#### What is needed:
For every entry, reproduce the wording exactly and omit any image it holds.

#### Provided records:
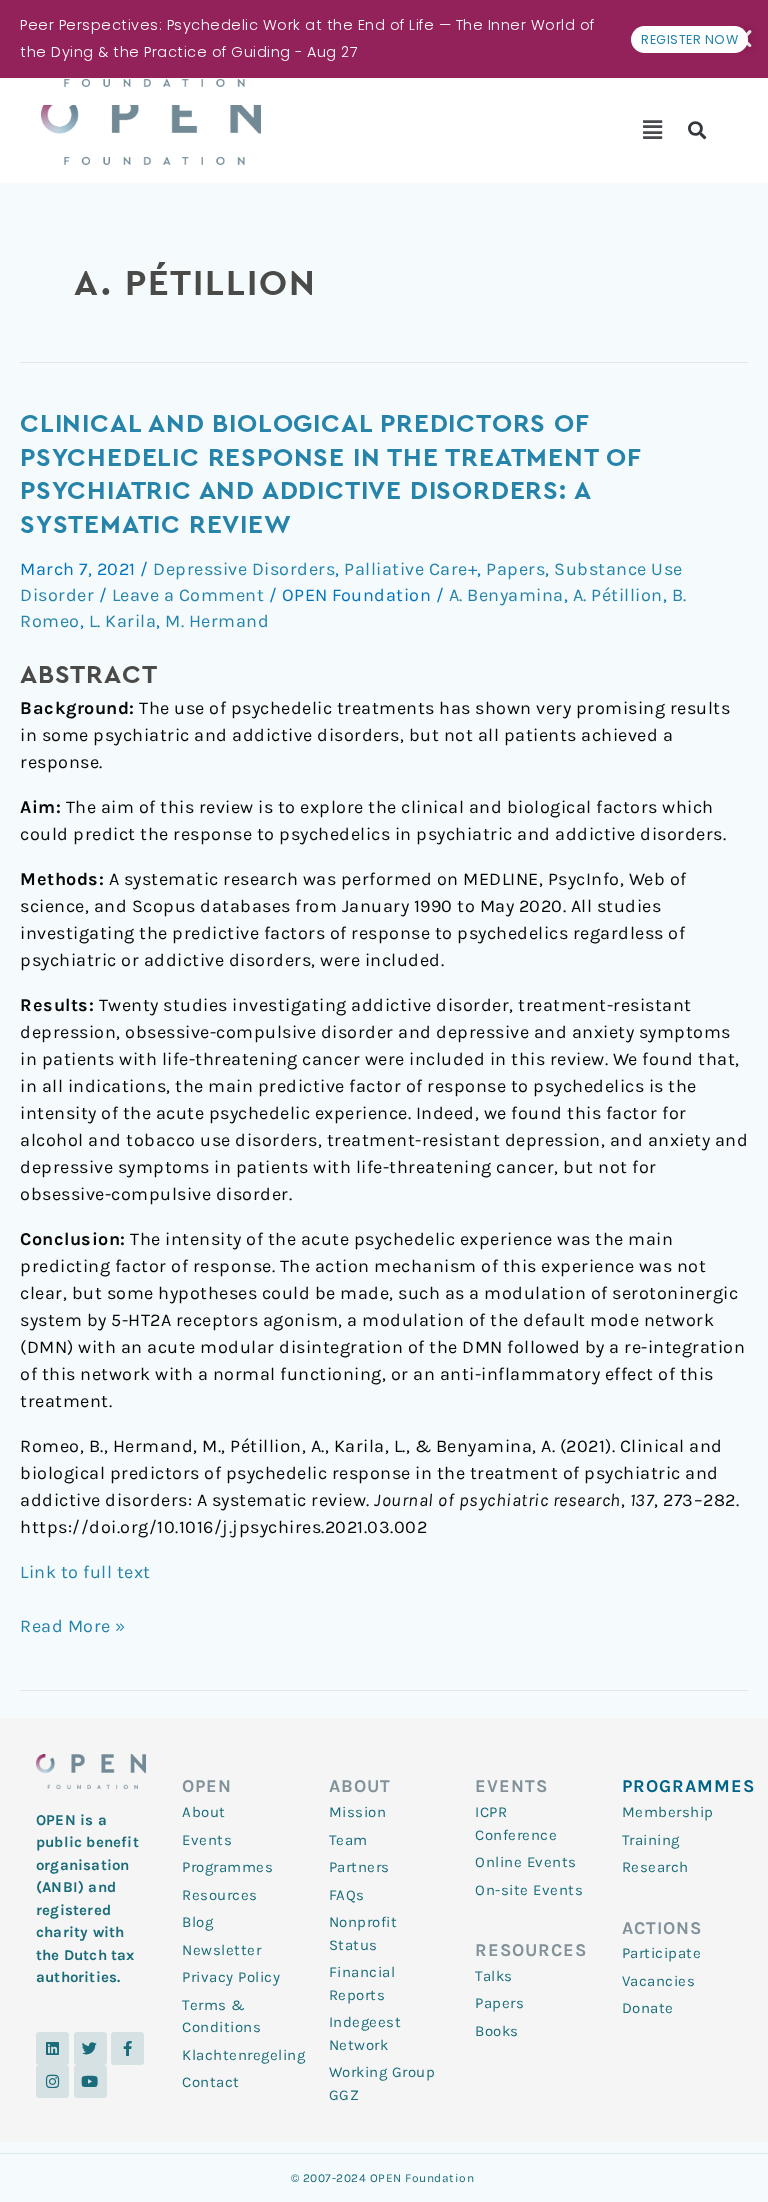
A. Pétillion (618, 595)
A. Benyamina (506, 595)
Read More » (73, 1625)
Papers (515, 569)
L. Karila (123, 621)
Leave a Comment (188, 595)
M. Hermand (217, 621)
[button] (652, 130)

#### Response to this exercise:
A. Pétillion (618, 595)
A. Benyamina (506, 595)
Read More » (73, 1625)
Papers (515, 569)
L. Karila (123, 621)
Leave a Comment (188, 595)
M. Hermand (217, 621)
[button] (652, 130)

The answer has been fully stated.